All wines contain sulphur, but some less than others, help is on the way
Almost all wines contain sulphur. This is not only because most winemakers add sulphur to stabilise the wine and make it more long-lived. It is also because during fermentation sulphur is produced. The yeast that converts sugar to alcohol, carbon dioxide and other various substances also produce sulphur, as a by-product of its metabolism. Sulphur is therefore actually a “natural” ingredient in wine.
This being said many (most, if not all) wineries do try to keep the sulphur content of the wine at a level as low as possible. The winemaker does not need to be an extremist natural wine enthusiast to do so.

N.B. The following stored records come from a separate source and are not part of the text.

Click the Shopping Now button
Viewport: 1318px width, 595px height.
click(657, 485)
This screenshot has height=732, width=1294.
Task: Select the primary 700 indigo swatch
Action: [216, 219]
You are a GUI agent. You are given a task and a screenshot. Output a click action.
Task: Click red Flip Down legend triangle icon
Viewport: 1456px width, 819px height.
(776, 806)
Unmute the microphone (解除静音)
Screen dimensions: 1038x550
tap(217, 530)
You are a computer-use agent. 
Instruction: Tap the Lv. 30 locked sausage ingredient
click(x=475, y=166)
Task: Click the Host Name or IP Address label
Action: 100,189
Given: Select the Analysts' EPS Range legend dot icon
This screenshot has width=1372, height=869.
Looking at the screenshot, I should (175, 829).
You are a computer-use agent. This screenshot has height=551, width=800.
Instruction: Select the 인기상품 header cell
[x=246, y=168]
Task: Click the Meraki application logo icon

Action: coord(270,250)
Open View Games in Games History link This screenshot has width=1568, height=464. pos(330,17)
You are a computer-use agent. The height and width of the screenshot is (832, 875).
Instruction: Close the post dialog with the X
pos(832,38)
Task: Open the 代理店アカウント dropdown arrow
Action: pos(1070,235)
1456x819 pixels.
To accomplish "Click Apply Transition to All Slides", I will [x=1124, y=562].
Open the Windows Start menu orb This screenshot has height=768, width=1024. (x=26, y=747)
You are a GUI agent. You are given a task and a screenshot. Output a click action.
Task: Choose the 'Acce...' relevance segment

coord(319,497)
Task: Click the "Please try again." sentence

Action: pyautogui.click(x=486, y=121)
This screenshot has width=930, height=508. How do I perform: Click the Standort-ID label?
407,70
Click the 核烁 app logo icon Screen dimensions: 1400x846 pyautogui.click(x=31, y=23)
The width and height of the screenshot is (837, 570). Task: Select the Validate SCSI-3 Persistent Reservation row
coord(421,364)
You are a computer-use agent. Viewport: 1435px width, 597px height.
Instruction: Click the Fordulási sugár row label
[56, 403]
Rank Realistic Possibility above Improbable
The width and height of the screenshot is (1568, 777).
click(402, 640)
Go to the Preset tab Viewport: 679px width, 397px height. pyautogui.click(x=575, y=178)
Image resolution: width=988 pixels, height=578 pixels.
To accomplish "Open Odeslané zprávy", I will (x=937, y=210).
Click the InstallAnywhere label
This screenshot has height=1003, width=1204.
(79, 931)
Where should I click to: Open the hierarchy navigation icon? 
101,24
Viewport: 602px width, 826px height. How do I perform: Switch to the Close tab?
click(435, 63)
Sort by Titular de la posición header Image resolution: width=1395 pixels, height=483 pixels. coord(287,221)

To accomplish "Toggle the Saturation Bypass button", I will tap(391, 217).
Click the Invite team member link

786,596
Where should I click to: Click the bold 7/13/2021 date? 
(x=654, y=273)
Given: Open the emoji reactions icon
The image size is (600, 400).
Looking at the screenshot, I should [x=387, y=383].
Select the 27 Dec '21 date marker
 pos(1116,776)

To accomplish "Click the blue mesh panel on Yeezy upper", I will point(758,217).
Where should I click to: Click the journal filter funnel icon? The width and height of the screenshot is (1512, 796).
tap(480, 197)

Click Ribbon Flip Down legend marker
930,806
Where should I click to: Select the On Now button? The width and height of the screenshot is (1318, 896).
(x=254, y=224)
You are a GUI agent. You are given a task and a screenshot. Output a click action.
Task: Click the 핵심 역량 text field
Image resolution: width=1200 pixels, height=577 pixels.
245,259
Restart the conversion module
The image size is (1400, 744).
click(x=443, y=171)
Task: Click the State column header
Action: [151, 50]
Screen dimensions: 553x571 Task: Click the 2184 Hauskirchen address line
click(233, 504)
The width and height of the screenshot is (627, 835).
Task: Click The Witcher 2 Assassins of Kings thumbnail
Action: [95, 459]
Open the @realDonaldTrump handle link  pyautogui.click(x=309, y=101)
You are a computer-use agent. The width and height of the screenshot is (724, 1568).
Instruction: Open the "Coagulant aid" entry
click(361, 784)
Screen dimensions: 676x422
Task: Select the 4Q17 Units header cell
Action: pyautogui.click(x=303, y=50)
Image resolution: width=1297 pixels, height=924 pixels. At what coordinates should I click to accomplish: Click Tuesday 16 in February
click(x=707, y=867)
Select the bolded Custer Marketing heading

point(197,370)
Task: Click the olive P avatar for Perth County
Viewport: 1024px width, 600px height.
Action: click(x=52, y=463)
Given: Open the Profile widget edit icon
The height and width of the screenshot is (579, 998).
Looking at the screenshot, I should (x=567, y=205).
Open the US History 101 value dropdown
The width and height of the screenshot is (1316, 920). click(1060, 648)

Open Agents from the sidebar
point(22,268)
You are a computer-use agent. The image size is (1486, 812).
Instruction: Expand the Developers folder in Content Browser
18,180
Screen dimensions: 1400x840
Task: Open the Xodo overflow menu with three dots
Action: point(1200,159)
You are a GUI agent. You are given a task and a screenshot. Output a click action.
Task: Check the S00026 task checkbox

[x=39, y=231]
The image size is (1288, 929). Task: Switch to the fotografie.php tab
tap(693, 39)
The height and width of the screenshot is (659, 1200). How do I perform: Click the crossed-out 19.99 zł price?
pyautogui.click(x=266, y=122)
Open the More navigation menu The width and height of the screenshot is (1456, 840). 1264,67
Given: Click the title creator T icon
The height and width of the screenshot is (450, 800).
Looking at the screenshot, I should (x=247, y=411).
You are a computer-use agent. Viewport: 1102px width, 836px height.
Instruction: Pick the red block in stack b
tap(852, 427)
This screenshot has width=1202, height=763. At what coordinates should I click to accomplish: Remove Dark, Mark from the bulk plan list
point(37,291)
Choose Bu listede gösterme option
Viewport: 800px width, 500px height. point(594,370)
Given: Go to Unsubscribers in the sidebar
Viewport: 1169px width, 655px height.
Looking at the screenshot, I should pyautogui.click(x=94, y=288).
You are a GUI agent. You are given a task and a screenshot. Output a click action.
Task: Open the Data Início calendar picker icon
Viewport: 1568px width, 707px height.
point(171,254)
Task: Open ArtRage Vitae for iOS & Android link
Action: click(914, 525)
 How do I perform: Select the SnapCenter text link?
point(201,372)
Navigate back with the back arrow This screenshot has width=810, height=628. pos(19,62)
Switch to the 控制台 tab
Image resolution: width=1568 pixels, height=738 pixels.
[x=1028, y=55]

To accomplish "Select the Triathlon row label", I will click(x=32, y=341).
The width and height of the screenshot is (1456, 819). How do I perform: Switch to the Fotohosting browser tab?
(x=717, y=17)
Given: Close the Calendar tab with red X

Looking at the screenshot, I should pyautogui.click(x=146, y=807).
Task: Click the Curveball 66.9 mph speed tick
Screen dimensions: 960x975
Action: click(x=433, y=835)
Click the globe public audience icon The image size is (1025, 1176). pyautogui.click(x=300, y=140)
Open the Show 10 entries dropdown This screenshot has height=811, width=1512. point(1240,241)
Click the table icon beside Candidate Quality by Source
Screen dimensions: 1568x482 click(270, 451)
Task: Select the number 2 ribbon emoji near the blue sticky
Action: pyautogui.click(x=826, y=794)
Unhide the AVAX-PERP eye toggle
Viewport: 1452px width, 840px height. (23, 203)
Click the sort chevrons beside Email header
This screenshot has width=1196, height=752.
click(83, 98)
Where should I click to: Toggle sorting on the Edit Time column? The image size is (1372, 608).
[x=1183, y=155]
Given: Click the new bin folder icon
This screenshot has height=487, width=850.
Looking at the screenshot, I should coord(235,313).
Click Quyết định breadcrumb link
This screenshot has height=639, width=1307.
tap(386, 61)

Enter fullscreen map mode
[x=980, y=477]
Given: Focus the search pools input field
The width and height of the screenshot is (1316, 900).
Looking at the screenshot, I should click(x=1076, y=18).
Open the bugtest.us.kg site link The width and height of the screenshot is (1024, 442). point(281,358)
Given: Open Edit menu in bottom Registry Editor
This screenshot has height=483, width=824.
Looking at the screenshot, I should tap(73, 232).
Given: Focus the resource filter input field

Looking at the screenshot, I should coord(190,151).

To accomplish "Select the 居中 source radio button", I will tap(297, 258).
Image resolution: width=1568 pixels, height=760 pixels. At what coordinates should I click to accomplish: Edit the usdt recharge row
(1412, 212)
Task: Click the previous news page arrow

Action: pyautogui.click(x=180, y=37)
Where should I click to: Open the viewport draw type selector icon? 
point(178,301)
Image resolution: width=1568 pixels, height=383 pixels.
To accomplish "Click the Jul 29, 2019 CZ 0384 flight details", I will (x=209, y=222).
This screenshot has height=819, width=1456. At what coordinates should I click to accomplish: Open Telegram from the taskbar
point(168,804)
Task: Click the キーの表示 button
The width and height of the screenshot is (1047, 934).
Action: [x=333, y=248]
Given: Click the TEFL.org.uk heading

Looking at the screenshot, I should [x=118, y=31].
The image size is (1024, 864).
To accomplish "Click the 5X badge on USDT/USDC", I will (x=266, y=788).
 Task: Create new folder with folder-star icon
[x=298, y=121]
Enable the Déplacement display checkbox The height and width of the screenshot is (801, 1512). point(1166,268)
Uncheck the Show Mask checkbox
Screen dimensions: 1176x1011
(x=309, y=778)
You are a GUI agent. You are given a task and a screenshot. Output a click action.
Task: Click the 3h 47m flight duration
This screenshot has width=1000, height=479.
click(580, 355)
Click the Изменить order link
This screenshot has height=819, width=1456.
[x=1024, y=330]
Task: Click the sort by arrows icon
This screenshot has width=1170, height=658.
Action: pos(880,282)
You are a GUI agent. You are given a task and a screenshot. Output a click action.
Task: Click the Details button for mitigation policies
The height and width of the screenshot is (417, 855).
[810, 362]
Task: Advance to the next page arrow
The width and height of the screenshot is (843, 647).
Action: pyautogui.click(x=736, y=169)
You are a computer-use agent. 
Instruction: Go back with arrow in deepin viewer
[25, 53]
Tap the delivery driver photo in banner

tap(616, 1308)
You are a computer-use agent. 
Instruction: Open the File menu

A new yeast strain, called Lalvin ICV Okay (why this odd name?) has been launched, which can help minimising the sulphur in the wine. Thanks to the mapping of the genome of Saccharomyces cerevisiae researchers have managed to find the genes responsible for sulphur production.
Jessica Noble is the name of the scientist who made the ground work that was further developed in a collaboration between l’Institut Coopératif du Vin (ICV), Lallemand (a company in the wine yeast industry), the school SupAgro in Montpellier and the French agricultural research institute INRA.
Lalvin ICV Okay produces significantly less sulphur, it is said, but also less ethanal (acetaldehyde, which binds sulphur), which means that the wine maker needs to add less sulphur at bottling.